*** Material to process Section Begins ***

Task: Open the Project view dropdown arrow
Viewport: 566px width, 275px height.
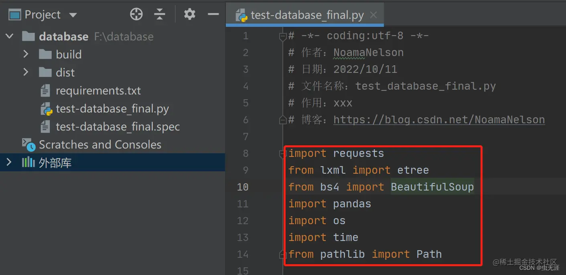Action: pos(73,15)
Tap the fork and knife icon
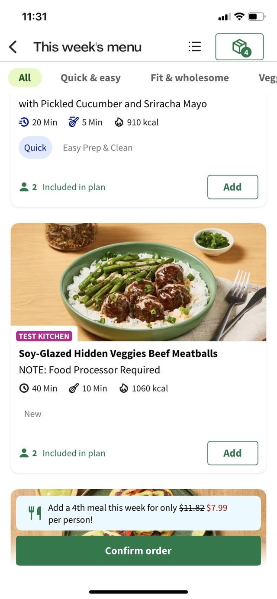 (x=35, y=513)
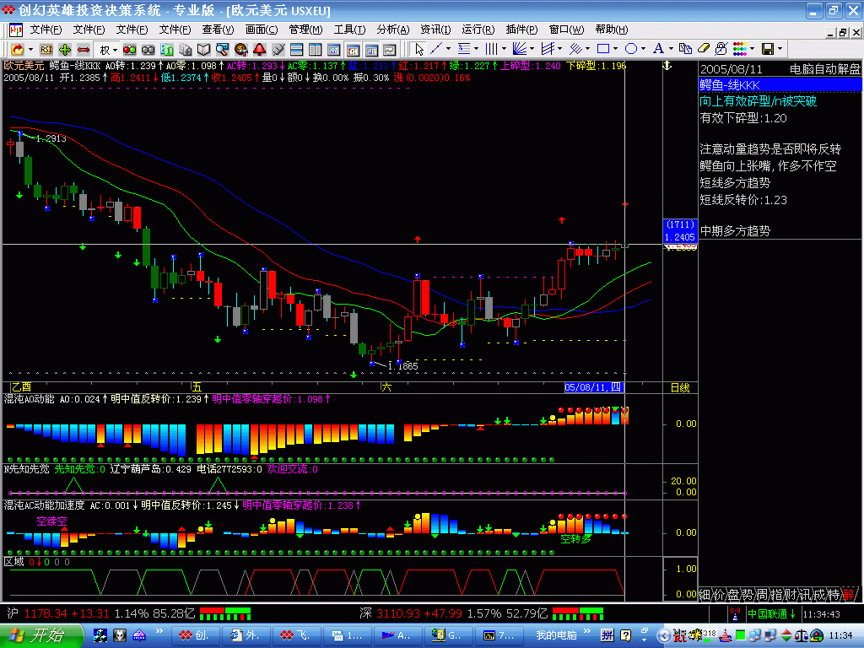Click the red horizontal double-arrow icon
The height and width of the screenshot is (648, 864).
click(84, 49)
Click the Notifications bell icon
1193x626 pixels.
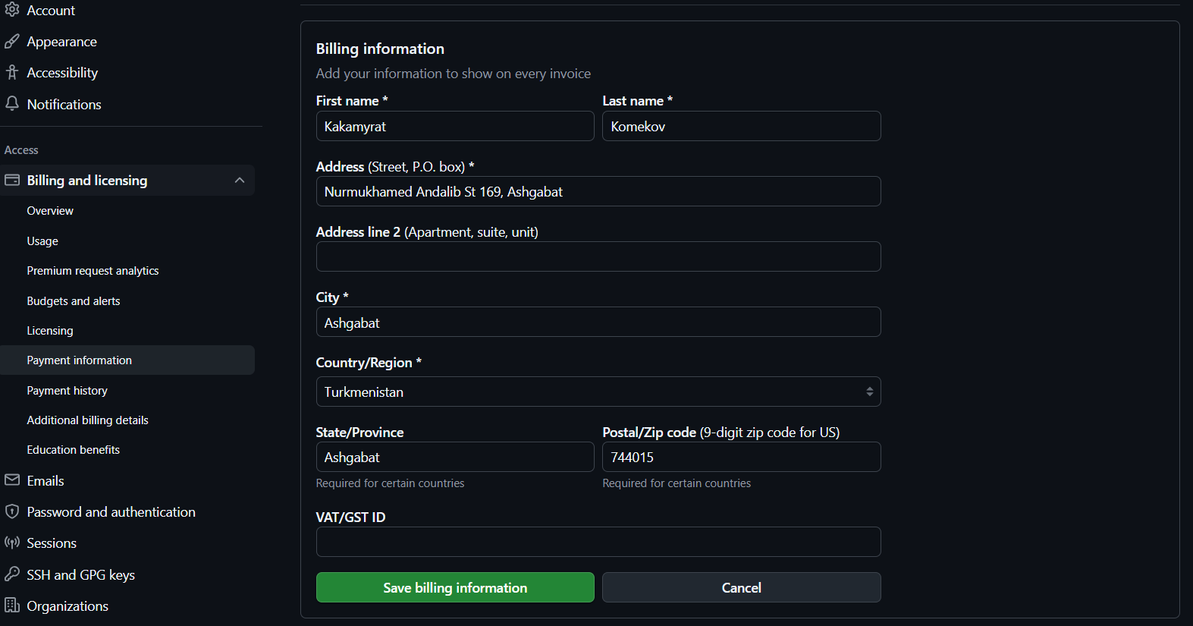pyautogui.click(x=12, y=104)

*** Material to process Section Ends ***

_Problem statement:_ Repeat the data in full, exactly as it stands, but drop every picture.

_Problem solution:_
Task: Open the Project view dropdown arrow
Viewport: 566px width, 275px height.
Action: pos(73,15)
Tap the fork and knife icon
 (x=35, y=513)
Click the red horizontal double-arrow icon
The height and width of the screenshot is (648, 864).
click(84, 49)
Click the Notifications bell icon
1193x626 pixels.
pyautogui.click(x=12, y=104)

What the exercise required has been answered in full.